TASK OBJECTIVE: Using the listing below, copy every line that mentions "Wallpaper".

TASK DATA:

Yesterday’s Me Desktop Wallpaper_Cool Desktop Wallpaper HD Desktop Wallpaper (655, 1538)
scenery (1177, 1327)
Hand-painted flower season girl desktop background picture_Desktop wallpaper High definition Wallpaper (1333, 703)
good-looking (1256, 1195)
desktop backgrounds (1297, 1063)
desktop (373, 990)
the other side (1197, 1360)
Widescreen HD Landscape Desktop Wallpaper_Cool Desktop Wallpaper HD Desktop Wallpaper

ANSWER TO THIS EXERCISE:
Yesterday’s Me Desktop Wallpaper_Cool Desktop Wallpaper HD Desktop Wallpaper (655, 1538)
Hand-painted flower season girl desktop background picture_Desktop wallpaper High definition Wallpaper (1333, 703)
Widescreen HD Landscape Desktop Wallpaper_Cool Desktop Wallpaper HD Desktop Wallpaper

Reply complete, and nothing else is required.